■ What you are asked to do ■
Below are records with pictures. Transcribe exactly, and only, the lines from the line with "Given: Open the 鉴定 authentication dropdown" to the line with "This screenshot has height=708, width=1380.", both ends included, but not the pictures.

(Dataset entries)
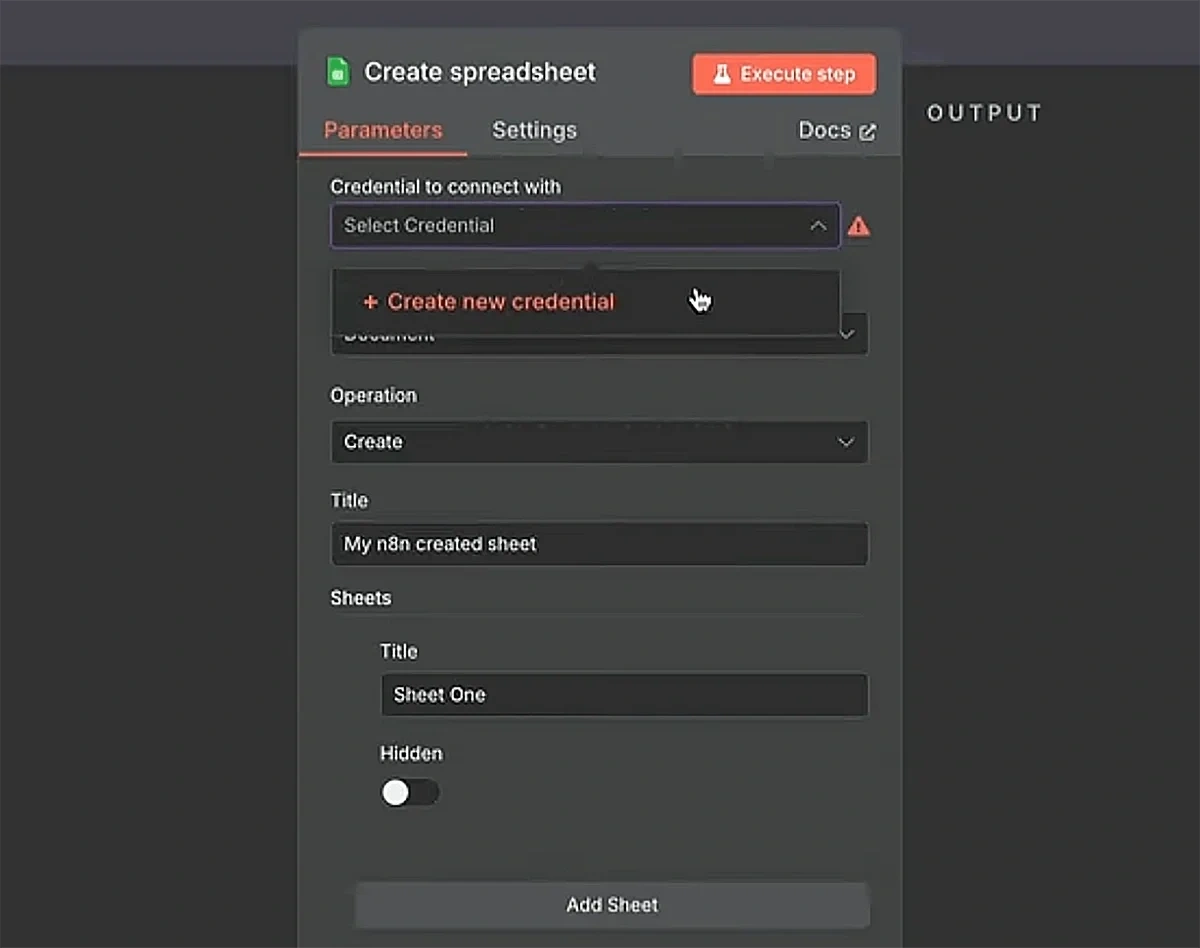Viewport: 1200px width, 948px height.
Task: Click the Sheet One title field
Action: click(x=624, y=694)
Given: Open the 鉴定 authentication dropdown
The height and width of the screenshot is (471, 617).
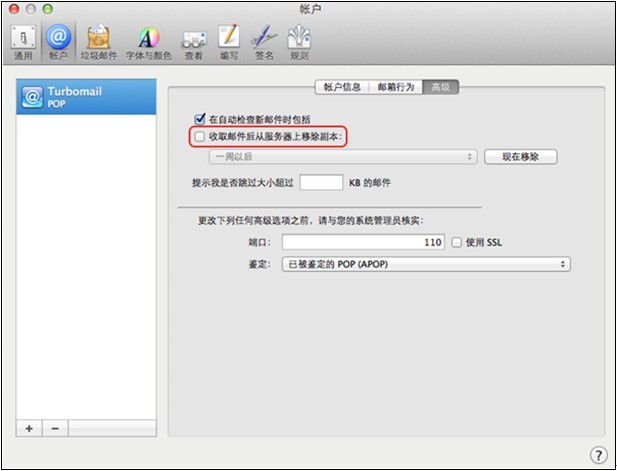Looking at the screenshot, I should coord(426,264).
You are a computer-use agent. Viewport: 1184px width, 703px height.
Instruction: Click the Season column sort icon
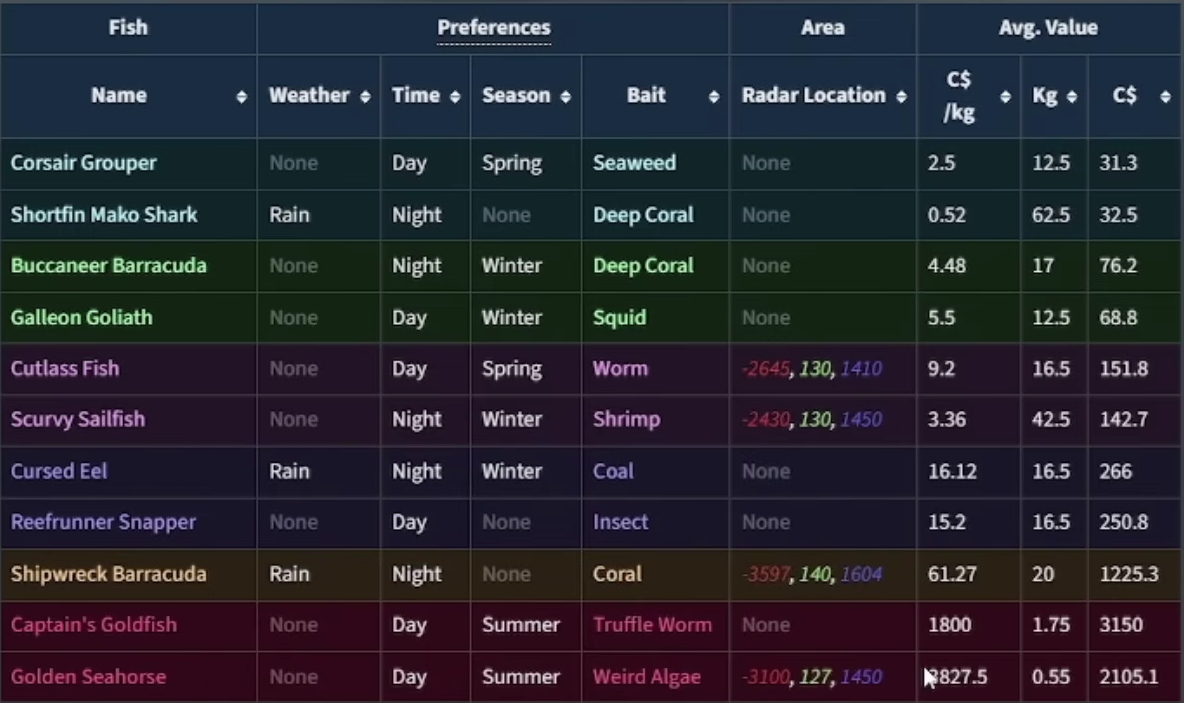click(566, 97)
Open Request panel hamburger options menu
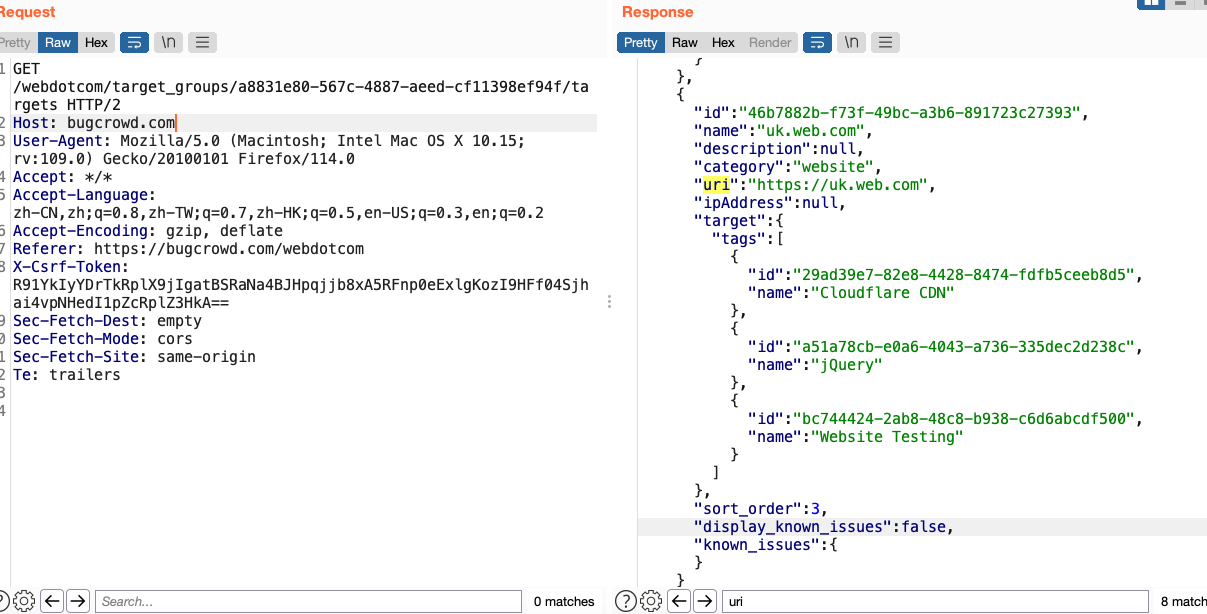1207x614 pixels. click(x=202, y=42)
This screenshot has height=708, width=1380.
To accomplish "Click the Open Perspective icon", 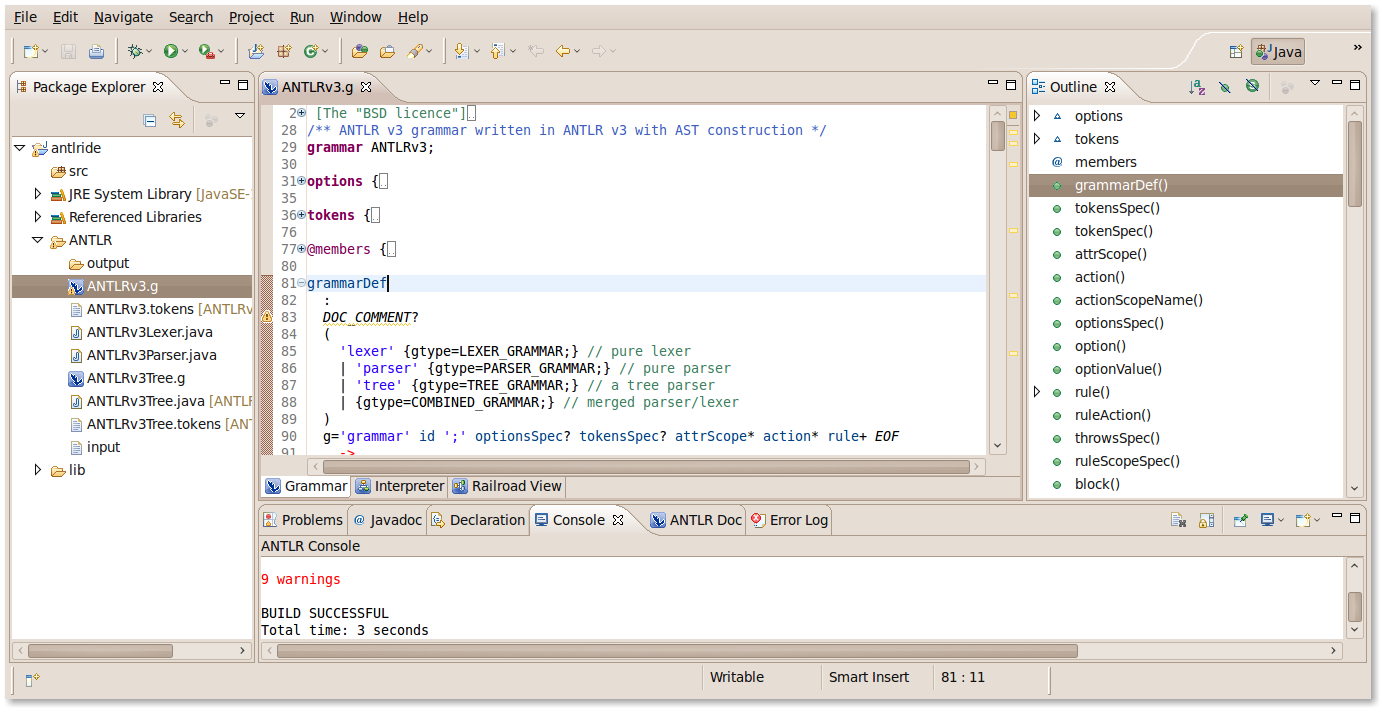I will click(1236, 51).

■ Reply ■
Given: Open the 鉴定 authentication dropdown
The height and width of the screenshot is (471, 617).
Looking at the screenshot, I should coord(426,264).
You are a computer-use agent. Viewport: 1184px width, 703px height.
Instruction: Click the Season column sort icon
click(566, 97)
Open Request panel hamburger options menu
1207x614 pixels. click(x=202, y=42)
This screenshot has height=708, width=1380.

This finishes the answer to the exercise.